··· EXTRAIT DU TEXTE

Lors de consultations publiques, en mai, quelque 63 parties et leurs avocats ont soulevé des objections au projet de voie de contournement, selon le rapport du conseiller-auditeur.

Ils ont notamment déploré que le tracé proposé compte plus de courbes que la voie actuelle – ce qui pourrait provoquer de nouveaux déraillements.

Ils ont également rappelé que les sondages montrent que la majorité des résidents des trois communautés le long de la voie de contournement, y compris à Lac-Mégantic, s’opposent au projet.

De plus, ils ont soutenu que les itinéraires alternatifs n’ont pas été correctement étudiés et que le prix du projet a explosé.

Mais la préoccupation la plus courante concernait les impacts environnementaux potentiels : perte de zones humides, abaissement de la nappe phréatique et dégradation de puits privés.

Un rapport d’hydrogéologie publié en mai 2022 par la firme Englobe notait que plusieurs milieux humides seraient vraisemblablement touchés, soit directement par la construction, soit par l’abaissement de la nappe phréatique. Les puits, ainsi que les plans d’eau de surface comme les rivières, pourraient être affectés.

······

> [À FAIRE]:
1: Dans le texte sur la voie de contournement, la phrase qui commence par « Mais la préoccupation la plus courante » donne une liste d'impacts environnementaux potentiels après les deux-points. Donnez tous ces impacts.
2: Recopiez mot pour mot le passage du texte sur la voie de contournement qui commence par « Mais la préoccupation » et va jusqu'à « de puits privés. ».

··· DONNÉES

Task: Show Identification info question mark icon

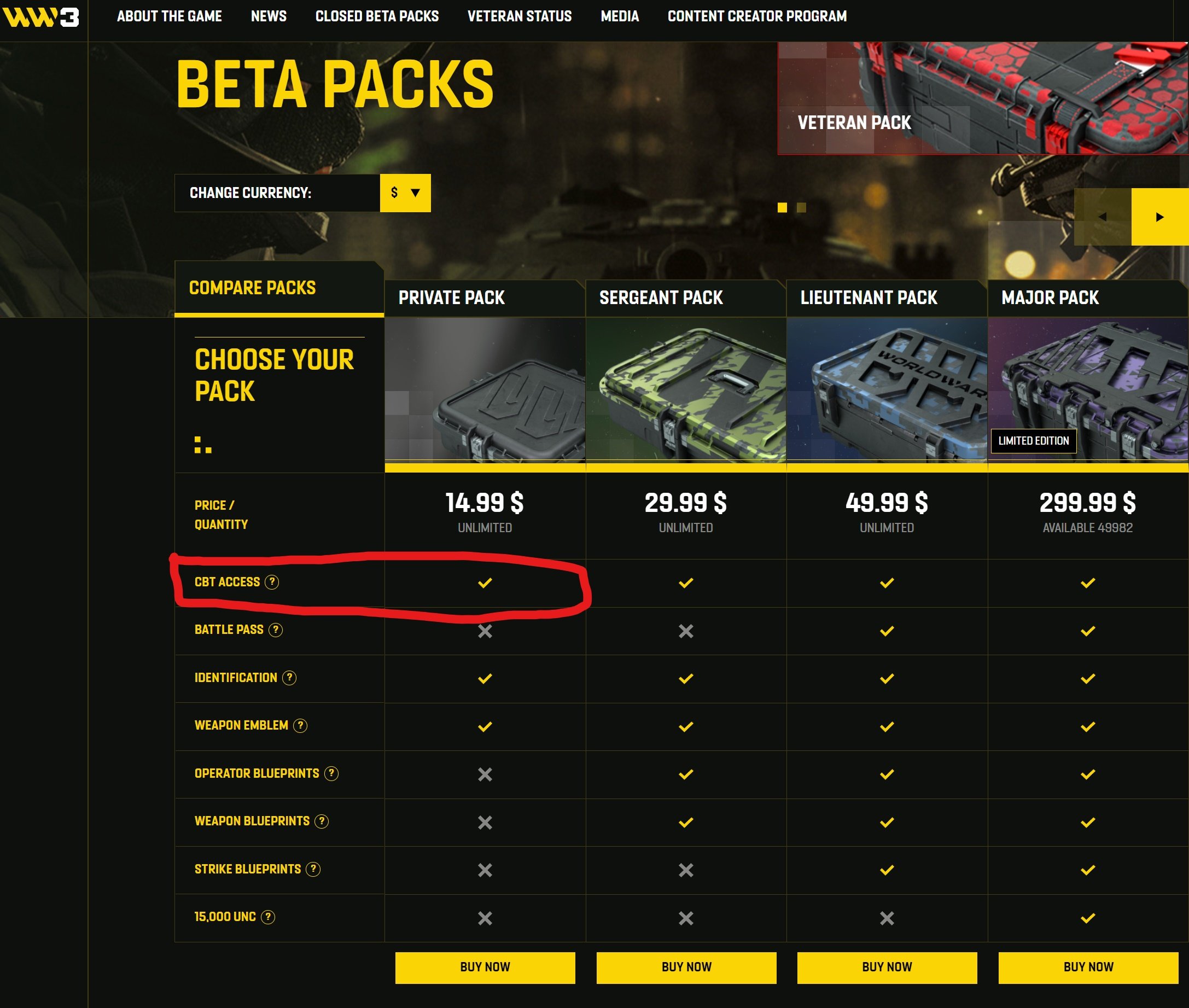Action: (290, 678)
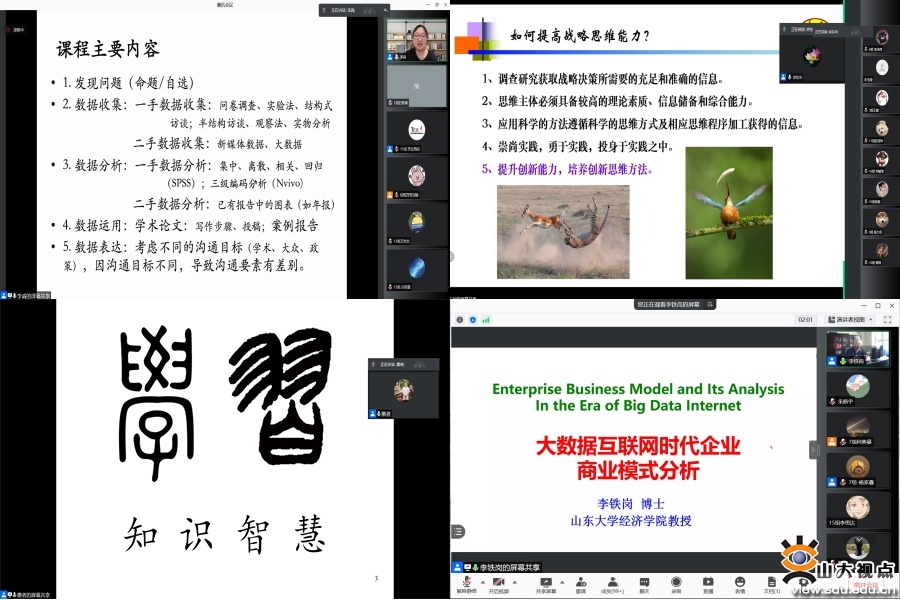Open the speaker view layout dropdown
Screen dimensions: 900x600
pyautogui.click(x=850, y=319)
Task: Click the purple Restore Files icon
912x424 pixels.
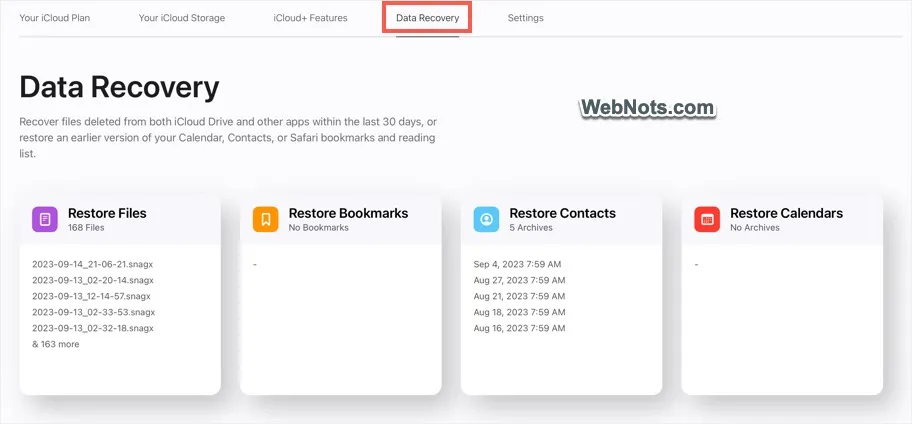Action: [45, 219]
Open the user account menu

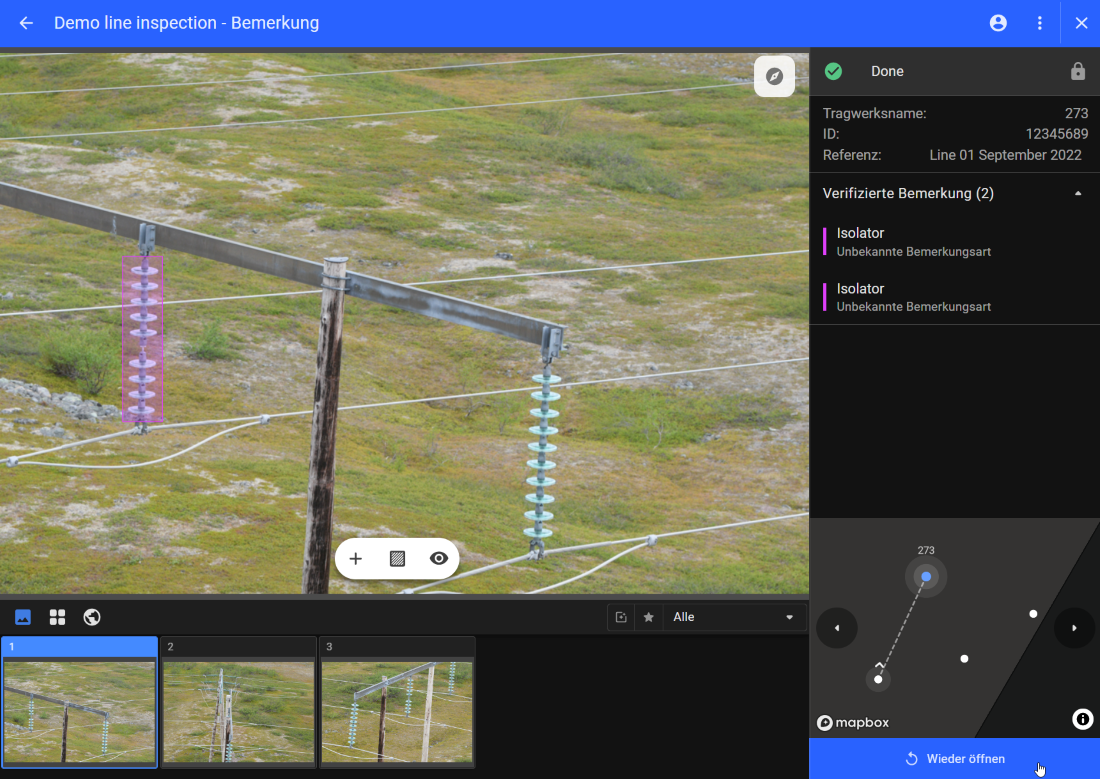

······

> [SOLUTIONS CI-DESSOUS]:
1:
- perte de zones humides
- abaissement de la nappe phréatique
- dégradation de puits privés

2:
Mais la préoccupation la plus courante concernait les impacts environnementaux potentiels : perte de zones humides, abaissement de la nappe phréatique et dégradation de puits privés.